> DATA EXTRACTS:

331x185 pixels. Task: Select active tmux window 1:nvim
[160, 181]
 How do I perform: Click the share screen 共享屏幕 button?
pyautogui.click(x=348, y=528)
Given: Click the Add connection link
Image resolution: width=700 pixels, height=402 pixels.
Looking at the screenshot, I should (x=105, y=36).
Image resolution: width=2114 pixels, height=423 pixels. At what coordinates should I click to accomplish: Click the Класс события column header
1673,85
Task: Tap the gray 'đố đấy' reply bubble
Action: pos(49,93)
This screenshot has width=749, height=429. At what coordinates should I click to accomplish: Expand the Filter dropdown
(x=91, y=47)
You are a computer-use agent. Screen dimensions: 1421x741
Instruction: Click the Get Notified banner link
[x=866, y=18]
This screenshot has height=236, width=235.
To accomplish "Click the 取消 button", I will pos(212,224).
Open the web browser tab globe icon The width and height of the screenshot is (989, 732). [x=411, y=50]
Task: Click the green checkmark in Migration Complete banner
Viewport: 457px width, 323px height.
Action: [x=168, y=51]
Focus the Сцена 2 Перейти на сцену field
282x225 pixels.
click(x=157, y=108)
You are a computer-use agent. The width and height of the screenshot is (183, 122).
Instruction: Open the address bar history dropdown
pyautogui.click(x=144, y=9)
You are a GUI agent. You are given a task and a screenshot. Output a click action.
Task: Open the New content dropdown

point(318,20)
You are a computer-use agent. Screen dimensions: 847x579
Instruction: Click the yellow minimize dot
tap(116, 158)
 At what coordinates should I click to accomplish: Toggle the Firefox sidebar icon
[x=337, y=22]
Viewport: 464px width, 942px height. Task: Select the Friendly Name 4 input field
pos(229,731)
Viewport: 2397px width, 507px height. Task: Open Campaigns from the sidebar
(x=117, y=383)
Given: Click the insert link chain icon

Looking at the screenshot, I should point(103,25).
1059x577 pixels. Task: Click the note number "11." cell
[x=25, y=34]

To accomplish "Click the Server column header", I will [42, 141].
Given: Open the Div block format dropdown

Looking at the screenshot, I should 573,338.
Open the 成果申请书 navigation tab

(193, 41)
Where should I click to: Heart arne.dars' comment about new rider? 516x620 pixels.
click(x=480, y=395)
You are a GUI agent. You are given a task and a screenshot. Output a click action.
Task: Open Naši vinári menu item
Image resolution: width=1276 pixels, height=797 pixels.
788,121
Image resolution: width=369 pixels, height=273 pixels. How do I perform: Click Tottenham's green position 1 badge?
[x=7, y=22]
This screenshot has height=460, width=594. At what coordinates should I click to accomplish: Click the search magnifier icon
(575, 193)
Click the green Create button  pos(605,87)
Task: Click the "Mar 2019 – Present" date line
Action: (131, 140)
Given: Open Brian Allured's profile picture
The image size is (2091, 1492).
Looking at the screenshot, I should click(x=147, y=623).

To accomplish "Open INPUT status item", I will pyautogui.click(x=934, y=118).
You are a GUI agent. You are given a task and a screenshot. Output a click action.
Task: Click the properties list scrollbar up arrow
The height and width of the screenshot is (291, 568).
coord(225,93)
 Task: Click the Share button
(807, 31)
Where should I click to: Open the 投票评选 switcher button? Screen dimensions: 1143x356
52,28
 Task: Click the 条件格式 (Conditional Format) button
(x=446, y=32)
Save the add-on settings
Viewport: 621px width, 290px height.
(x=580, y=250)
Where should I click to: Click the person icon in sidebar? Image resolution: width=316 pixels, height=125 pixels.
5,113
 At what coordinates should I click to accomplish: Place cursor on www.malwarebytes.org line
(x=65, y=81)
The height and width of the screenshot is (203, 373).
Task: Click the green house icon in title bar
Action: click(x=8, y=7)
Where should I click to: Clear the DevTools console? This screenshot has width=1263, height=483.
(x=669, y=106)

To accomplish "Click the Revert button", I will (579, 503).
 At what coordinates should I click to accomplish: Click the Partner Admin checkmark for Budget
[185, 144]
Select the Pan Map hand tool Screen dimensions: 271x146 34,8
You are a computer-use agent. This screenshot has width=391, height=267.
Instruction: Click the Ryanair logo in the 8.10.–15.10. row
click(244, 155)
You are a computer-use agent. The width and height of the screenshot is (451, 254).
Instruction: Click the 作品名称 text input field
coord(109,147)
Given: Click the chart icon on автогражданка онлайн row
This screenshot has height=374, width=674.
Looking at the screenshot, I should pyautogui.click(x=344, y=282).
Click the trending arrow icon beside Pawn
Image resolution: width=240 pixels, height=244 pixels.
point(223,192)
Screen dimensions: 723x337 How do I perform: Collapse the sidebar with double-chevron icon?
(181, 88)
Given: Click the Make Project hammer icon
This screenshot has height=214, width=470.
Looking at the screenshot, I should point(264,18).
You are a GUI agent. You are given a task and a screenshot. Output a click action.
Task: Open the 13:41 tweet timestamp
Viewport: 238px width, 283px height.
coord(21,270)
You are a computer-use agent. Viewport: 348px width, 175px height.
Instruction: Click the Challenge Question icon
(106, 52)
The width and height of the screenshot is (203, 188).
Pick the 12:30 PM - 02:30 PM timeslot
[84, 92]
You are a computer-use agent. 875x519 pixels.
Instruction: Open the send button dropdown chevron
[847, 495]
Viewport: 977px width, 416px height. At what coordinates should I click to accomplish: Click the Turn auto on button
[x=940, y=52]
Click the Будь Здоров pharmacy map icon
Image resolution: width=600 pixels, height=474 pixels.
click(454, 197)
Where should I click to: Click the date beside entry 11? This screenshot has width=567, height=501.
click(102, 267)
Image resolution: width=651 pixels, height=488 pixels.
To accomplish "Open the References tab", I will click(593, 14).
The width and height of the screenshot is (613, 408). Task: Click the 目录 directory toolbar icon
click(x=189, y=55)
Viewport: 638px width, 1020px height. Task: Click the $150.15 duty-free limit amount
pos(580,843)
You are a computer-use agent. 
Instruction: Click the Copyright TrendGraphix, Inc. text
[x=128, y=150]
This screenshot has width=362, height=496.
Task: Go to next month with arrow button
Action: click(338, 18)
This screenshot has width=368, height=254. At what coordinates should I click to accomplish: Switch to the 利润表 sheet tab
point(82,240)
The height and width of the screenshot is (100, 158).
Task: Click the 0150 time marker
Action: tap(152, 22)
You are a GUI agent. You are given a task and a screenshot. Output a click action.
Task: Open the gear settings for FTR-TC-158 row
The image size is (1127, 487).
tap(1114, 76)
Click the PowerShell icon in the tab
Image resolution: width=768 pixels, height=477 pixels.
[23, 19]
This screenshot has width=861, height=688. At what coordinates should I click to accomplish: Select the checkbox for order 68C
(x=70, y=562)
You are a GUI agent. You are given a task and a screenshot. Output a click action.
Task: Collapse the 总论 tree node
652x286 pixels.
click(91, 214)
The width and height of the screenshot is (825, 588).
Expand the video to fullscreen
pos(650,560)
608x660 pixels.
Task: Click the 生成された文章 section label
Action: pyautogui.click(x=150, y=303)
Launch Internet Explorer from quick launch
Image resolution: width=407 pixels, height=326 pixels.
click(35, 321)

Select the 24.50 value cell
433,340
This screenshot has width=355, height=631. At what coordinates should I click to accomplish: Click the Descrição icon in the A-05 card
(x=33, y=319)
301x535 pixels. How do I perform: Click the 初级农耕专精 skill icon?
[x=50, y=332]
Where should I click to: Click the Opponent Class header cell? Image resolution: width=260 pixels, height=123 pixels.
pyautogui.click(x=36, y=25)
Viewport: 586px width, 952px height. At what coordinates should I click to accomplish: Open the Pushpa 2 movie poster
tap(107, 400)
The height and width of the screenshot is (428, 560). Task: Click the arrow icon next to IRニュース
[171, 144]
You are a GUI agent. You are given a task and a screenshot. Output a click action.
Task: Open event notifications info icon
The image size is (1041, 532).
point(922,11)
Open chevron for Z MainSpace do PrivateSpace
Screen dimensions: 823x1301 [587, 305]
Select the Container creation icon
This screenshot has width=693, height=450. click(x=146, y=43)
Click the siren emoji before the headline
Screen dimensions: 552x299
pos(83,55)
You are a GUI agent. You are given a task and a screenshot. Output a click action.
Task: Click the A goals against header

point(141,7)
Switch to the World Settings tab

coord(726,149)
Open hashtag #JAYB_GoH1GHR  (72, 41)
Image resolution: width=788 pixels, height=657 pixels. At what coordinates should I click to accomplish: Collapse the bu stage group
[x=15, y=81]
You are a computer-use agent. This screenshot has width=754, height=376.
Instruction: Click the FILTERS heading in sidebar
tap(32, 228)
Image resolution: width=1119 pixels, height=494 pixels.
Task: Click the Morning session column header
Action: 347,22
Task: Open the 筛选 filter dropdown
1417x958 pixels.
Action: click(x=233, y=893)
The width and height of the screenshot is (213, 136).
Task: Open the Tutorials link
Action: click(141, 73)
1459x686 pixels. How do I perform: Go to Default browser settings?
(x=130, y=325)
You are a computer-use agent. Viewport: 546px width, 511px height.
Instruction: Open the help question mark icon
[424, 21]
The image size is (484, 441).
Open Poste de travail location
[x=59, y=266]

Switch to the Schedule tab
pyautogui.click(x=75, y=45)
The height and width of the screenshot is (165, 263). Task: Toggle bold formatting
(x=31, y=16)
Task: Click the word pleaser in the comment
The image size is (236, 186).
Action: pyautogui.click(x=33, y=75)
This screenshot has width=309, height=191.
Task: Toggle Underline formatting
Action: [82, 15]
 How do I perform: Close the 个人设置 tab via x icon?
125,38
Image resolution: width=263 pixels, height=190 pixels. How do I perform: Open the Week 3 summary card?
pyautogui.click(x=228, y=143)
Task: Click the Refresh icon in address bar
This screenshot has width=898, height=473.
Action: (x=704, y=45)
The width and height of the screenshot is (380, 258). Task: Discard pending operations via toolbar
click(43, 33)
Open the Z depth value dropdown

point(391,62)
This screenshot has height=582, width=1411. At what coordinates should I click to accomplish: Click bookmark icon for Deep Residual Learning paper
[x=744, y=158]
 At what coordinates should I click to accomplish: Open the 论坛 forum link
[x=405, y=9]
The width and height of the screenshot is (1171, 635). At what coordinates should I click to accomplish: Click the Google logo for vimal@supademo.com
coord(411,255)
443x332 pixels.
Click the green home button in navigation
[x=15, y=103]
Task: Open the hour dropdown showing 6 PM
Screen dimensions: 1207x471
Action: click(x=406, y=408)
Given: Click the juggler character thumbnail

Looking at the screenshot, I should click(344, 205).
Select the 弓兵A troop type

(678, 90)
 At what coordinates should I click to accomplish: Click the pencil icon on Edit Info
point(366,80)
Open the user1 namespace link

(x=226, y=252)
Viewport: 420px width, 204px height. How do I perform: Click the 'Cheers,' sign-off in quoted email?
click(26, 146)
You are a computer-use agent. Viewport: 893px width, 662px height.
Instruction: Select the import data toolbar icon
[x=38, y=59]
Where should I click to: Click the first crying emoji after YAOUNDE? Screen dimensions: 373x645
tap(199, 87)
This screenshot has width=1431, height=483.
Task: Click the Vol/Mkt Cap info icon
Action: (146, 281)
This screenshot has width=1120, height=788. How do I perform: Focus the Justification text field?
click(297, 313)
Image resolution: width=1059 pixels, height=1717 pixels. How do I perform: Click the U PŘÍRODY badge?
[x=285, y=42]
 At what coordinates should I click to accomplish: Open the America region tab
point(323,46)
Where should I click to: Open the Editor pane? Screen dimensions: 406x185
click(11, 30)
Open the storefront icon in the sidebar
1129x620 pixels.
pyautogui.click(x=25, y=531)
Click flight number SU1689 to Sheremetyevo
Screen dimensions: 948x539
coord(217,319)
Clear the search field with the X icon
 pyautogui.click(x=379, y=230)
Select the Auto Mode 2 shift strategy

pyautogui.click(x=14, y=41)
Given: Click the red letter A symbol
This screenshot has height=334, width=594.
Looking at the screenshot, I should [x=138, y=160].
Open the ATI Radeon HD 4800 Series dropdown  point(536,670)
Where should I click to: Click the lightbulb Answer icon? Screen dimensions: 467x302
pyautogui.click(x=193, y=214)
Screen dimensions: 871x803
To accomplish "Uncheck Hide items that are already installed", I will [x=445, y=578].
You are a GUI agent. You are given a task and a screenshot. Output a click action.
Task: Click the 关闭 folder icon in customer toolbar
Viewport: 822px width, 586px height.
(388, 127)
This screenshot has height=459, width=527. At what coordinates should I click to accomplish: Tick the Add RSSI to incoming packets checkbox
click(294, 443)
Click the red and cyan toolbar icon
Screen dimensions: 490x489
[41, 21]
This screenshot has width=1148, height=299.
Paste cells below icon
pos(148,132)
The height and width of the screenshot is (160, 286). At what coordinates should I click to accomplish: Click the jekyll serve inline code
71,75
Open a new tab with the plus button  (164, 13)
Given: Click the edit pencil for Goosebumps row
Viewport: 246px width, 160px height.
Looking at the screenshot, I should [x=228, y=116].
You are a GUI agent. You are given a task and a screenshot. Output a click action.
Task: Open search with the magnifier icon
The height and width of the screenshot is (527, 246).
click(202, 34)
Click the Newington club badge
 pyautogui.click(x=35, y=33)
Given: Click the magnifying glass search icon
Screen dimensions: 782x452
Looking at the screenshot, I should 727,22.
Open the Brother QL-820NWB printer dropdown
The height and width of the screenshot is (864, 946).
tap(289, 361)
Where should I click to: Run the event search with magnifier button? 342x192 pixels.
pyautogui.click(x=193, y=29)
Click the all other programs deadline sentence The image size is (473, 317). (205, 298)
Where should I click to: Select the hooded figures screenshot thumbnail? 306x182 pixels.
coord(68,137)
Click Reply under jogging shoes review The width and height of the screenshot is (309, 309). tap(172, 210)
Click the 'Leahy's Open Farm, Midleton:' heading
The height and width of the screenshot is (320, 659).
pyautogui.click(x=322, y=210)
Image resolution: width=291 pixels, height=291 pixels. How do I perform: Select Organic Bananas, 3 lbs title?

> WHAT TO WORK ON: Reproduce each line from the records that contains the word "will".

> ANSWER TO THIS PROBLEM:
To accomplish "Click the 取消 button", I will pos(212,224).
To accomplish "Click the Server column header", I will [42, 141].
To accomplish "Open INPUT status item", I will pyautogui.click(x=934, y=118).
To accomplish "Click the Revert button", I will (579, 503).
To accomplish "Open the References tab", I will click(593, 14).
To accomplish "Uncheck Hide items that are already installed", I will [x=445, y=578].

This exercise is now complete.